Stored items
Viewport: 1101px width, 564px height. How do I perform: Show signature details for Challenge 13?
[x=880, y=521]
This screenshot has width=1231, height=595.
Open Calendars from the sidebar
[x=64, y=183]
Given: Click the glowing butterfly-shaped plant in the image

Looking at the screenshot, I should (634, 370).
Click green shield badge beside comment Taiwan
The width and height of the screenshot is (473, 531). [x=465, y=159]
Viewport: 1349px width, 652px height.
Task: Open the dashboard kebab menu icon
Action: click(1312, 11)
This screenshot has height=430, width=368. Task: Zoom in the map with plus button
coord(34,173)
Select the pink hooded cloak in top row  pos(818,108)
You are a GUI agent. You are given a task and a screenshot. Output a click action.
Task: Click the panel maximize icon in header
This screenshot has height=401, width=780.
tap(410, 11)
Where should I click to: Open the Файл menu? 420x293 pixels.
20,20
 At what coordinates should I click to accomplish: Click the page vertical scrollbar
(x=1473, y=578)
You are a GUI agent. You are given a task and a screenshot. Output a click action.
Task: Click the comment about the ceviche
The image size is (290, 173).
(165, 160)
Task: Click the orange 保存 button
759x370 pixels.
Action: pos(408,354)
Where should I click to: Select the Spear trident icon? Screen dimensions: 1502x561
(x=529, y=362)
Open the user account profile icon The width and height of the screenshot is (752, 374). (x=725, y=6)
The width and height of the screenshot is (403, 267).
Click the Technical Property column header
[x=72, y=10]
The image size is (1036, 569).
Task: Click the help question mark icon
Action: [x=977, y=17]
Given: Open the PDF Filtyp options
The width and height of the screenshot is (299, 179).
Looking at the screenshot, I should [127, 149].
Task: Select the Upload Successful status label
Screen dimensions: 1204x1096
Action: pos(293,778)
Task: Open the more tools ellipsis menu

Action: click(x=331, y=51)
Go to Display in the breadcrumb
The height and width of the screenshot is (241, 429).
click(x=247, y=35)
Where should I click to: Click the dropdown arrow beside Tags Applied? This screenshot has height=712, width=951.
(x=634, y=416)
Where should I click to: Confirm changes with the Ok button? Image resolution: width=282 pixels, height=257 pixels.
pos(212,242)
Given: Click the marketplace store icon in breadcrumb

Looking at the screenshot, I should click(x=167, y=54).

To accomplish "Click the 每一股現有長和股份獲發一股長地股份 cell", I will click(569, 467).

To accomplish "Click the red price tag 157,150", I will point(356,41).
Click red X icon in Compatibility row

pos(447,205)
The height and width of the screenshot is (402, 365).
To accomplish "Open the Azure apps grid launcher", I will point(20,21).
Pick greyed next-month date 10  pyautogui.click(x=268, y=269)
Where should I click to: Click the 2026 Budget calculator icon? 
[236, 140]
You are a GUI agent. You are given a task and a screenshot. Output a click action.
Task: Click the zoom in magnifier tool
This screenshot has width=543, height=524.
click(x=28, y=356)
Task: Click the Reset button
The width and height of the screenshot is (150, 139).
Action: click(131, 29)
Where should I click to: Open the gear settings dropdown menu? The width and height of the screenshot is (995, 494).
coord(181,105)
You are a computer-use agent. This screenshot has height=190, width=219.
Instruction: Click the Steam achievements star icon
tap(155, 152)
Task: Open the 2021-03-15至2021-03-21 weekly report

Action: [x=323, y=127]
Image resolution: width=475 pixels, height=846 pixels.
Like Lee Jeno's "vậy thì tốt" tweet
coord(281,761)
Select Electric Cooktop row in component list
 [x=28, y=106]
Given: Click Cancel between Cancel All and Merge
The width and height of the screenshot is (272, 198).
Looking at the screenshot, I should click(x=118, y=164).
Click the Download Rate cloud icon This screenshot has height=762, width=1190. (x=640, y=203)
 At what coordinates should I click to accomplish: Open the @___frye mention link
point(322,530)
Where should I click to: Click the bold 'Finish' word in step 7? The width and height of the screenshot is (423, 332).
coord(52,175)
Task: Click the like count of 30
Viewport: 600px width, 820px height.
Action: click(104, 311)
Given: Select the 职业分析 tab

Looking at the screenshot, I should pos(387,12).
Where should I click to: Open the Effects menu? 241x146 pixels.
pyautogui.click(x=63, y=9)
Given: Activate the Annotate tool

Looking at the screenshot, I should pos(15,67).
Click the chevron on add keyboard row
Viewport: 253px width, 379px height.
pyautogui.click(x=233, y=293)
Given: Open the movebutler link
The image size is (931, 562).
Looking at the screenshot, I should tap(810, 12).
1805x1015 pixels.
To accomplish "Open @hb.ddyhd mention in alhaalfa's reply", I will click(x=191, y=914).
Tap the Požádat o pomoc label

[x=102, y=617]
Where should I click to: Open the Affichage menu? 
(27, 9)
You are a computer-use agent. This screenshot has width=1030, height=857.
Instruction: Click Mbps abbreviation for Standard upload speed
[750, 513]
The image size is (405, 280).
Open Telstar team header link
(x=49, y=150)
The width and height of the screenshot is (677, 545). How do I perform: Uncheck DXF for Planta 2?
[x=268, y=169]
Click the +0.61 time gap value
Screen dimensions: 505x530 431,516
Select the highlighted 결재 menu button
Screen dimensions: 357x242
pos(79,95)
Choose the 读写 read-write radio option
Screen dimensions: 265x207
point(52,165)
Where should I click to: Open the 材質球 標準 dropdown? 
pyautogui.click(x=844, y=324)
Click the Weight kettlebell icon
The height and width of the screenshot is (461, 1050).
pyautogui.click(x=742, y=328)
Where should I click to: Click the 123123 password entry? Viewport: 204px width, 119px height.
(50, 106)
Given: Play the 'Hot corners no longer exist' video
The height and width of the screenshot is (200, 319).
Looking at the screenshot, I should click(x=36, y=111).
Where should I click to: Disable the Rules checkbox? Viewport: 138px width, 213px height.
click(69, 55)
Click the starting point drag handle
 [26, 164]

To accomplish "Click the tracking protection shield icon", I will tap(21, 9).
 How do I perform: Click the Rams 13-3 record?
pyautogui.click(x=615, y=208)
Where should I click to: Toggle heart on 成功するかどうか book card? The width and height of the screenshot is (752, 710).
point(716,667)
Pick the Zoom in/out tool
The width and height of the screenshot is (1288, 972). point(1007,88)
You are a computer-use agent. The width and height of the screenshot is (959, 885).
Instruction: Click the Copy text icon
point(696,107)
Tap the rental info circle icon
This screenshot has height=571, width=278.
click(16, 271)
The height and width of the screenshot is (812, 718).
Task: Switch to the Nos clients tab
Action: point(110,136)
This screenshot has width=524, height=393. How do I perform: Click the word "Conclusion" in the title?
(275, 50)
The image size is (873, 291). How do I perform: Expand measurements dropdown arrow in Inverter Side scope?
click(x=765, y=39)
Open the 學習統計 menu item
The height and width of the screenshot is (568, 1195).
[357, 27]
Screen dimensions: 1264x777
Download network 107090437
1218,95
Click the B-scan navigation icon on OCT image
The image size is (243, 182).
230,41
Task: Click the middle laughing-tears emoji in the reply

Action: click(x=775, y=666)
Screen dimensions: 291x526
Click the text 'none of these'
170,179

▸ Exercise goal:
Output the data exactly, in full.

▸ Task output:
Viewport: 1101px width, 564px height. How do I perform: Show signature details for Challenge 13?
[x=880, y=521]
This screenshot has width=1231, height=595.
Open Calendars from the sidebar
[x=64, y=183]
Given: Click the glowing butterfly-shaped plant in the image

Looking at the screenshot, I should (634, 370).
Click green shield badge beside comment Taiwan
The width and height of the screenshot is (473, 531). [x=465, y=159]
Viewport: 1349px width, 652px height.
Task: Open the dashboard kebab menu icon
Action: click(1312, 11)
This screenshot has height=430, width=368. Task: Zoom in the map with plus button
coord(34,173)
Select the pink hooded cloak in top row  pos(818,108)
You are a GUI agent. You are given a task and a screenshot. Output a click action.
Task: Click the panel maximize icon in header
This screenshot has height=401, width=780.
tap(410, 11)
Where should I click to: Open the Файл menu? 420x293 pixels.
20,20
 At what coordinates should I click to accomplish: Click the page vertical scrollbar
(x=1473, y=578)
You are a GUI agent. You are given a task and a screenshot. Output a click action.
Task: Click the comment about the ceviche
The image size is (290, 173).
(165, 160)
Task: Click the orange 保存 button
759x370 pixels.
Action: pos(408,354)
Where should I click to: Select the Spear trident icon? Screen dimensions: 1502x561
(x=529, y=362)
Open the user account profile icon The width and height of the screenshot is (752, 374). (x=725, y=6)
The width and height of the screenshot is (403, 267).
Click the Technical Property column header
[x=72, y=10]
The image size is (1036, 569).
Task: Click the help question mark icon
Action: [x=977, y=17]
Given: Open the PDF Filtyp options
The width and height of the screenshot is (299, 179).
Looking at the screenshot, I should [127, 149].
Task: Select the Upload Successful status label
Screen dimensions: 1204x1096
Action: pos(293,778)
Task: Open the more tools ellipsis menu

Action: click(x=331, y=51)
Go to Display in the breadcrumb
The height and width of the screenshot is (241, 429).
click(x=247, y=35)
Where should I click to: Click the dropdown arrow beside Tags Applied? This screenshot has height=712, width=951.
(x=634, y=416)
Where should I click to: Confirm changes with the Ok button? Image resolution: width=282 pixels, height=257 pixels.
pos(212,242)
Given: Click the marketplace store icon in breadcrumb

Looking at the screenshot, I should click(x=167, y=54).

To accomplish "Click the 每一股現有長和股份獲發一股長地股份 cell", I will click(569, 467).

To accomplish "Click the red price tag 157,150", I will point(356,41).
Click red X icon in Compatibility row

pos(447,205)
The height and width of the screenshot is (402, 365).
To accomplish "Open the Azure apps grid launcher", I will point(20,21).
Pick greyed next-month date 10  pyautogui.click(x=268, y=269)
Where should I click to: Click the 2026 Budget calculator icon? 
[236, 140]
You are a GUI agent. You are given a task and a screenshot. Output a click action.
Task: Click the zoom in magnifier tool
This screenshot has width=543, height=524.
click(x=28, y=356)
Task: Click the Reset button
The width and height of the screenshot is (150, 139).
Action: click(131, 29)
Where should I click to: Open the gear settings dropdown menu? The width and height of the screenshot is (995, 494).
coord(181,105)
You are a computer-use agent. This screenshot has height=190, width=219.
Instruction: Click the Steam achievements star icon
tap(155, 152)
Task: Open the 2021-03-15至2021-03-21 weekly report

Action: [x=323, y=127]
Image resolution: width=475 pixels, height=846 pixels.
Like Lee Jeno's "vậy thì tốt" tweet
coord(281,761)
Select Electric Cooktop row in component list
 [x=28, y=106]
Given: Click Cancel between Cancel All and Merge
The width and height of the screenshot is (272, 198).
Looking at the screenshot, I should click(x=118, y=164).
Click the Download Rate cloud icon This screenshot has height=762, width=1190. (x=640, y=203)
 At what coordinates should I click to accomplish: Open the @___frye mention link
point(322,530)
Where should I click to: Click the bold 'Finish' word in step 7? The width and height of the screenshot is (423, 332).
coord(52,175)
Task: Click the like count of 30
Viewport: 600px width, 820px height.
Action: click(104, 311)
Given: Select the 职业分析 tab

Looking at the screenshot, I should pos(387,12).
Where should I click to: Open the Effects menu? 241x146 pixels.
pyautogui.click(x=63, y=9)
Given: Activate the Annotate tool

Looking at the screenshot, I should pos(15,67).
Click the chevron on add keyboard row
Viewport: 253px width, 379px height.
pyautogui.click(x=233, y=293)
Given: Open the movebutler link
The image size is (931, 562).
Looking at the screenshot, I should tap(810, 12).
1805x1015 pixels.
To accomplish "Open @hb.ddyhd mention in alhaalfa's reply", I will click(x=191, y=914).
Tap the Požádat o pomoc label

[x=102, y=617]
Where should I click to: Open the Affichage menu? 
(27, 9)
You are a computer-use agent. This screenshot has width=1030, height=857.
Instruction: Click Mbps abbreviation for Standard upload speed
[750, 513]
The image size is (405, 280).
Open Telstar team header link
(x=49, y=150)
The width and height of the screenshot is (677, 545). How do I perform: Uncheck DXF for Planta 2?
[x=268, y=169]
Click the +0.61 time gap value
Screen dimensions: 505x530 431,516
Select the highlighted 결재 menu button
Screen dimensions: 357x242
pos(79,95)
Choose the 读写 read-write radio option
Screen dimensions: 265x207
point(52,165)
Where should I click to: Open the 材質球 標準 dropdown? 
pyautogui.click(x=844, y=324)
Click the Weight kettlebell icon
The height and width of the screenshot is (461, 1050).
pyautogui.click(x=742, y=328)
Where should I click to: Click the 123123 password entry? Viewport: 204px width, 119px height.
(50, 106)
Given: Play the 'Hot corners no longer exist' video
The height and width of the screenshot is (200, 319).
Looking at the screenshot, I should click(x=36, y=111).
Where should I click to: Disable the Rules checkbox? Viewport: 138px width, 213px height.
click(69, 55)
Click the starting point drag handle
 [26, 164]

To accomplish "Click the tracking protection shield icon", I will tap(21, 9).
 How do I perform: Click the Rams 13-3 record?
pyautogui.click(x=615, y=208)
Where should I click to: Toggle heart on 成功するかどうか book card? The width and height of the screenshot is (752, 710).
point(716,667)
Pick the Zoom in/out tool
The width and height of the screenshot is (1288, 972). point(1007,88)
You are a computer-use agent. The width and height of the screenshot is (959, 885).
Instruction: Click the Copy text icon
point(696,107)
Tap the rental info circle icon
This screenshot has height=571, width=278.
click(16, 271)
The height and width of the screenshot is (812, 718).
Task: Switch to the Nos clients tab
Action: point(110,136)
This screenshot has width=524, height=393. How do I perform: Click the word "Conclusion" in the title?
(275, 50)
The image size is (873, 291). How do I perform: Expand measurements dropdown arrow in Inverter Side scope?
click(x=765, y=39)
Open the 學習統計 menu item
The height and width of the screenshot is (568, 1195).
[357, 27]
Screen dimensions: 1264x777
Download network 107090437
1218,95
Click the B-scan navigation icon on OCT image
The image size is (243, 182).
230,41
Task: Click the middle laughing-tears emoji in the reply

Action: click(x=775, y=666)
Screen dimensions: 291x526
Click the text 'none of these'
170,179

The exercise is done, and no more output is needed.